AgriLife publications allude to Texas’ urban landscape water use

September 18, 2013 -  By

Texas A&M AgriLife Research scientists fashioned two free downloadable resources on the amount of water used on urban landscapes in Texas, the benefits of green spaces and other ways to save water.

Authors of the new resources are Kevin Wagner, Ph.D., associate director of the Texas Water Resources Institute(TWRI); Raul Cabrera, Ph.D., associate professor at the Texas A&M AgriLife Research and Extension Center; and Benjamin Wherley, Ph.D., assistant professor in the department of soil and crop sciences at Texas A&M University.

The first publication, which appears as an article in Vol. 4, No. 2 of the Texas Water Journal, provides an evaluation of urban landscape acreage in Texas and associated water use. Related information can be found in the second resource, an accompanying TWRI informational brochure.
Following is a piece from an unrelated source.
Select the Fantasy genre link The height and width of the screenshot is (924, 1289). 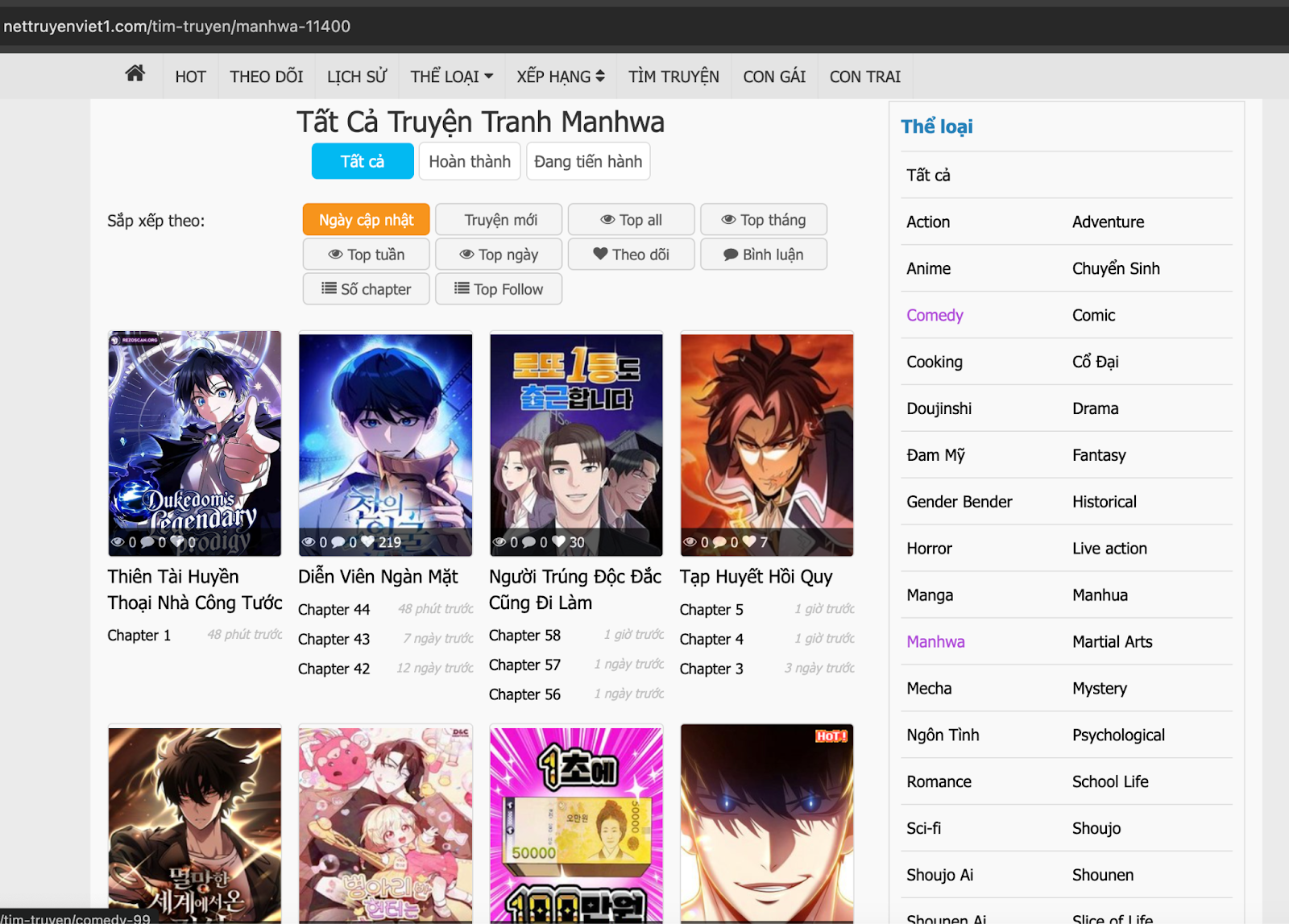coord(1099,455)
“Addressing the current knowledge gaps and developing practices that significantly enhance water-use efficiency in urban activities, particularly landscape irrigation, is necessary to the Texas economy,” Wagner said. “These materials help empower Texans to continue maintaining landscapes while using water efficiently.”

The Texas Water Journal article, “An Evaluation of Urban Landscape Water Use in Texas” explains how to calculate water use, while the “Urban Landscape Water Use in Texas” brochure is a summary of the article. The latter, Wagner said, is useful to those interested in water conservation education and outreach and complements another publication provided by the institute, “Status and Trends of Irrigated Agriculture in Texas.”
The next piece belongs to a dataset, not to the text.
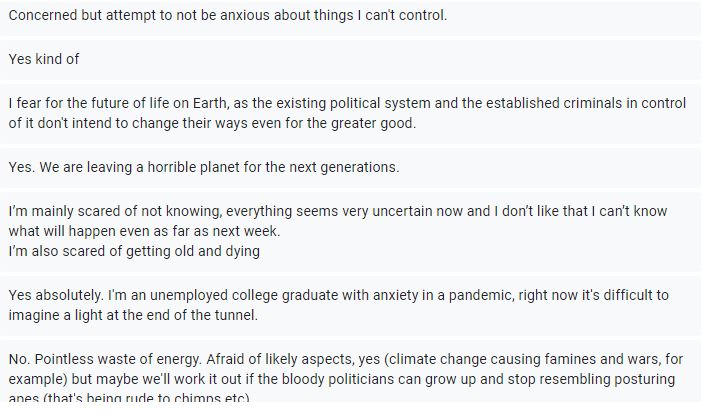Click the line "of it don't intend to change"
Image resolution: width=701 pixels, height=414 pixels.
tap(212, 123)
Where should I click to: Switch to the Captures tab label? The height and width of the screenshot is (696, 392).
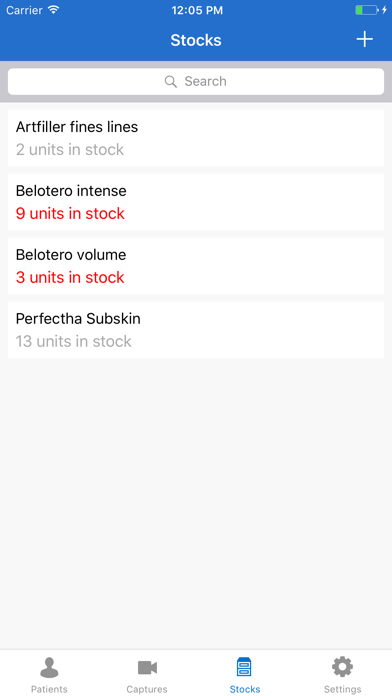[x=147, y=689]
The new publications cover strategies for improved water conservation in urban landscapes, Wagner said, such as water-efficient plants, smart irrigation controllers and alternative water sources for irrigation.

Behind agriculture, the urban-municipal sector is the second largest category of water use in Texas, and landscape irrigation is its largest component, Cabrera said.
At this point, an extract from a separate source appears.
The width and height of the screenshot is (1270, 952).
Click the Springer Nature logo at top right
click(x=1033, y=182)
For 2011, Cabrera added, the total economic contributions of all green industry activities in Texas were estimated at $17.97 billion, plus $10.7 billion in value added and employment for 200,303 people.

Population growth and drought add further complexity to the management of urban-municipal water use, Wagner said.

“Population growth in Texas, largely in urban areas, is expected to increase 82 percent in the next 50 years. Likewise, demand for municipal water over the same period is also expected to increase by 71.4 percent,” he added.

Wherley echoed his colleagues’ insights, noting the importance of landscapes.

“Landscapes are important components of urban environments and provide an array of economic, environmental, human health and social benefits,” he said. “And to meet the water needs of a growing population, Texas needs innovative strategies.”